**Action item:** The number of lines holding the string "agent" is all that is wanted; count them in the records below.

**Data for analysis:**

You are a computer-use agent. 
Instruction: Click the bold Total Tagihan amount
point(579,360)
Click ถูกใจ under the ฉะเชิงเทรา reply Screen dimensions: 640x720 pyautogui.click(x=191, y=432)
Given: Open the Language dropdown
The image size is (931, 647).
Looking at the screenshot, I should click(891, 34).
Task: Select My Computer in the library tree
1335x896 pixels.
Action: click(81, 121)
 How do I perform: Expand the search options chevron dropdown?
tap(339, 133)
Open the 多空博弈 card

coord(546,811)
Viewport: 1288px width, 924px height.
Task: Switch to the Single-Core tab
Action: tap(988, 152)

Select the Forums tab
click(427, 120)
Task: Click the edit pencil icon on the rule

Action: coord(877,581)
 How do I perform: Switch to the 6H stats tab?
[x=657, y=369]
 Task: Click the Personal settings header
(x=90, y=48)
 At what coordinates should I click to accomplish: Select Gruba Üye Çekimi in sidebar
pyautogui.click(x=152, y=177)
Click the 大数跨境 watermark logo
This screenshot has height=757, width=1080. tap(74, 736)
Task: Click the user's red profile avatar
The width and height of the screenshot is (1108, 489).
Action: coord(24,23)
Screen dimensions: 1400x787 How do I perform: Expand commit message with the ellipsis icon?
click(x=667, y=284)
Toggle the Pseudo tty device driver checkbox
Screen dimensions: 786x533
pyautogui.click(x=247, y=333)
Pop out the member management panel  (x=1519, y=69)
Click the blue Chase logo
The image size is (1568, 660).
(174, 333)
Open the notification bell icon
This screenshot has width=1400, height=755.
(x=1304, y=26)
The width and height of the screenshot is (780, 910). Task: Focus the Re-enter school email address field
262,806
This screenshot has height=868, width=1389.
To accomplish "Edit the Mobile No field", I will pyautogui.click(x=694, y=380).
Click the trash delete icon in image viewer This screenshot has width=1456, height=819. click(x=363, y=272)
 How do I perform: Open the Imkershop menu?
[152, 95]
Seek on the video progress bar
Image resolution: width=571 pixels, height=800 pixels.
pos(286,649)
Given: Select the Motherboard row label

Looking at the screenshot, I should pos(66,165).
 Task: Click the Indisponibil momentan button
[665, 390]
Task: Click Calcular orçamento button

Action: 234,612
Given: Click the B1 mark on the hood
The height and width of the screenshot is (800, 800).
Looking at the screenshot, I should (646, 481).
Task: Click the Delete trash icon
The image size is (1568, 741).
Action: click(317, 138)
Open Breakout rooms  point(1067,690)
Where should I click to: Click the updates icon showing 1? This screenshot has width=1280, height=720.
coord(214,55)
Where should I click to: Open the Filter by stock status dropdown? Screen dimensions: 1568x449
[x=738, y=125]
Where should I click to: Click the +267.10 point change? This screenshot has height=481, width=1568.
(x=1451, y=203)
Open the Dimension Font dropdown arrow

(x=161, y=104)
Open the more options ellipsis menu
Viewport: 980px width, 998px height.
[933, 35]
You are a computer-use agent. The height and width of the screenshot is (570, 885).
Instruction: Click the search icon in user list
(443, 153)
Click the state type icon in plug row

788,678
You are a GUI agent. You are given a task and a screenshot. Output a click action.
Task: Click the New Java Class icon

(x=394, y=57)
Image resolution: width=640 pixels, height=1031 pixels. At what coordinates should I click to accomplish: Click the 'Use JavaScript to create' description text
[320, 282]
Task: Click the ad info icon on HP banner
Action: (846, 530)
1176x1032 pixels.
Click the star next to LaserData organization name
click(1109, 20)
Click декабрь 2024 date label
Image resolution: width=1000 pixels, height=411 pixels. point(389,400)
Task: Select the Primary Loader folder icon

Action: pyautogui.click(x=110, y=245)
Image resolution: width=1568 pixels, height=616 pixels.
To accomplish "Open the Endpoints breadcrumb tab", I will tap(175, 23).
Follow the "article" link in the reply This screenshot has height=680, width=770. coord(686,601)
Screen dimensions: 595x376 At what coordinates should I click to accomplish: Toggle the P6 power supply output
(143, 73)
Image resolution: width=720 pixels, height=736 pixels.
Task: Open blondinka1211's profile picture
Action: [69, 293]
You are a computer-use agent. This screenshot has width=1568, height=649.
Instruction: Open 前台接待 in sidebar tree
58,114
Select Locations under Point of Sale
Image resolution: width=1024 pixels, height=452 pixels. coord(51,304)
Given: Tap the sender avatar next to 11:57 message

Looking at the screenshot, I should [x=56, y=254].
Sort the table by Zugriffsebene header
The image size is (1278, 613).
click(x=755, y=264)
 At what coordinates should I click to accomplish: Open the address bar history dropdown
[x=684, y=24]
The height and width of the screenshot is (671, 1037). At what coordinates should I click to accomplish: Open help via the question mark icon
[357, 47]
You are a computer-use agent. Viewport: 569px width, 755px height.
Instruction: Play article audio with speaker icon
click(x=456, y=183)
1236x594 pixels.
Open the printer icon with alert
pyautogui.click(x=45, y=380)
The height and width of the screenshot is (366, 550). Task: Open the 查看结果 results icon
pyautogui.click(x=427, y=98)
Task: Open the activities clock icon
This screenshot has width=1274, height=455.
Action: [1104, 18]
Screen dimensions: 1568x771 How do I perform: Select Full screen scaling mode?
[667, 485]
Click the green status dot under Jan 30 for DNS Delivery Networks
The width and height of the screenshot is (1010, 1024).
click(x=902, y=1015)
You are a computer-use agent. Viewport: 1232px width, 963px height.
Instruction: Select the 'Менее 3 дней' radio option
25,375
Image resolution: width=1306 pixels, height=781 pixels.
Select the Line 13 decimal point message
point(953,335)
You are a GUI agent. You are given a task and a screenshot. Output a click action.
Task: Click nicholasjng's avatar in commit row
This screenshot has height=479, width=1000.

**Answer section:** 7